Prenons mon exemple : je possède un APN avec capteur plein format 20 Mpx (ISO 102400 extensibles 204800) et un smartphone avec capteur 1/1,97″ 64Mpx (ISO 6400). Lequel maintient l'équilibre entre qualité d'image, hautes performances ISO et taille de fichiers : le capteur avec 64 MPx (pixel = 0,7 μm) ou celui avec 20 Mpx (pixel = 8,6 μm) ?
capteur plein format (24 mm x 36 mm)
capteur 1/1,97" (4,8 mm x 6,4 mm)
● Divers fabricants, optant pour un nombre élevé de pixels sur le capteur d'un smartphone, utilisent la technique du pixel-binning. Cette technique consiste à associer plusieurs pixels adjacents (exemple : le Xiaomi 12T pro : capteur 1/1,22" 200 Mpx, Super pixel 16 en 1). De fait, dans le but d'améliorer les qualités d'une photo soit en l'éclaircissant, soit en améliorant son niveau de bruit, les 200 Mpx annoncés pour ce capteur (taille pixel = 0,64μm) produisent après regroupement en réalité un fichier image de 12,5 Mpx (taille pixel = 2,56 μ). Cette ingénieuse astuce améliore la qualité de l'image, cependant elle ne permet pas de rivaliser avec un grand capteur (exemple Canon EOS R6 capteur 24x36, 20 Mpx, taille pixel = 8,6 μm). En basses lumières, le capteur avec des pixels de 8,6 μm offre une bien meilleure sensibilité.
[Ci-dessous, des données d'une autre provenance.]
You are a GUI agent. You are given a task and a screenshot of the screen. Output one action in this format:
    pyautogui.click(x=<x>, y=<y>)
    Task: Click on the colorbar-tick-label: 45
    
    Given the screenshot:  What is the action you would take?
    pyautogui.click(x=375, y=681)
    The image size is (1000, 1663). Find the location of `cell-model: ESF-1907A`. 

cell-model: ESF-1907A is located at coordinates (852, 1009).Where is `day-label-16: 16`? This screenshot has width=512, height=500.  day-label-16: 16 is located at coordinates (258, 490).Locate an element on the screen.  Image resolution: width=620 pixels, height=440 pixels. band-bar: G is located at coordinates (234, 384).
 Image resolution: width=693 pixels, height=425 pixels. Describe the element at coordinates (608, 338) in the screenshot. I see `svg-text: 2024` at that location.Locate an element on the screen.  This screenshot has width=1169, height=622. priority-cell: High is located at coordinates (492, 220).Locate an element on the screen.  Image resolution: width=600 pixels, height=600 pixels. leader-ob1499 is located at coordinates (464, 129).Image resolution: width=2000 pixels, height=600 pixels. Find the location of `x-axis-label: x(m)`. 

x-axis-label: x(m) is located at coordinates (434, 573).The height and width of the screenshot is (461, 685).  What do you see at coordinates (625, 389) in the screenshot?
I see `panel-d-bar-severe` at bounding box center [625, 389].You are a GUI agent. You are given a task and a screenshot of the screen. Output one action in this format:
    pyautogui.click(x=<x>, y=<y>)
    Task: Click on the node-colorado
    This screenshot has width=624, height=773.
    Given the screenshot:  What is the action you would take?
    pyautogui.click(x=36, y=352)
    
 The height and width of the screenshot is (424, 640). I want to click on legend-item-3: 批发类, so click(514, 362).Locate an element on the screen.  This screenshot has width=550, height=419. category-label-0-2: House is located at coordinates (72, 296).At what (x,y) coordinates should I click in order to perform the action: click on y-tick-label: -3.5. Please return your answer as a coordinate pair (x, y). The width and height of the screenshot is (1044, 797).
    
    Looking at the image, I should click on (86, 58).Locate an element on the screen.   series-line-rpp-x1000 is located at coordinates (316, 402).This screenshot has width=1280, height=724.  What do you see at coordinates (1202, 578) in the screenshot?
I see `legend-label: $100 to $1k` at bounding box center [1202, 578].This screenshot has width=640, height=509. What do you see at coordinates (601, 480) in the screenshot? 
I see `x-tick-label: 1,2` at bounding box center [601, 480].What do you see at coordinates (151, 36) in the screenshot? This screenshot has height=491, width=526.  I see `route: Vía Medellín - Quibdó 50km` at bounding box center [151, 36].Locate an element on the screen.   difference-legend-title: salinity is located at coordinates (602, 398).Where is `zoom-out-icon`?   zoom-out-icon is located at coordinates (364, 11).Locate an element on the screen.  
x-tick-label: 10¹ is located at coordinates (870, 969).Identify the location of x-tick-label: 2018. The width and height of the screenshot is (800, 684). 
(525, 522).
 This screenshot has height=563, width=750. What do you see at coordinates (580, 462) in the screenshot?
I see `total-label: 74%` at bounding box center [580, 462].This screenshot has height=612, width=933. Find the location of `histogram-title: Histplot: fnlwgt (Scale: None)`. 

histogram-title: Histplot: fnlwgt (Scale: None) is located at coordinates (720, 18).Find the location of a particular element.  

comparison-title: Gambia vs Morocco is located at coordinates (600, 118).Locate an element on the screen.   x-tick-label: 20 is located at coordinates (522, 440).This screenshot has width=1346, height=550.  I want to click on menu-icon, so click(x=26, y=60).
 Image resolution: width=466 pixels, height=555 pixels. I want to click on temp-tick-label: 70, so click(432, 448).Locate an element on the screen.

● Le format image utilisé dans les smartphones est en général du JPEG lequel utilise la compression avec perte irréversible de données, d'où un format non adapté au post-traitement. Le format HEIF (ou HEIC chez Apple) moins volumineux et offrant une image de meilleure qualité que le JPEG, permet le post-traitement. Les fabricants adoptent désormais l'HEIF. Quant au format RAW, très peu de téléphones mobiles proposent ce format.
● Quel que soit l'appareil, le capteur ne suffit pas pour déterminer la qualité image. Il est indissociable du couple capteur/processeur. La qualité finale de l'image dépend des performances du processeur, de la précision et du mode de calcul des algorithmes (Intelligence Artificielle).. C'est l'une des raisons pour laquelle la note attribuée à la fonctionnalité photo accuse d'importantes différences d'un modèle à l'autre.
● Même si les performances en photo deviennent de plus en plus des critères de choix pour les utilisateurs d'un smartphone (ou iPhone), la majorité du grand public n'en fait pas une priorité.
LES CHIFFRES
● La progression exponentielle du nombre d'utilisateurs des plateformes, réseaux sociaux, services marchands en ligne, pour la gestion des photos (sauvegarde, impression, traitement de l'image, diffusion, ...) révèle une nouvelle physionomie de la photographie.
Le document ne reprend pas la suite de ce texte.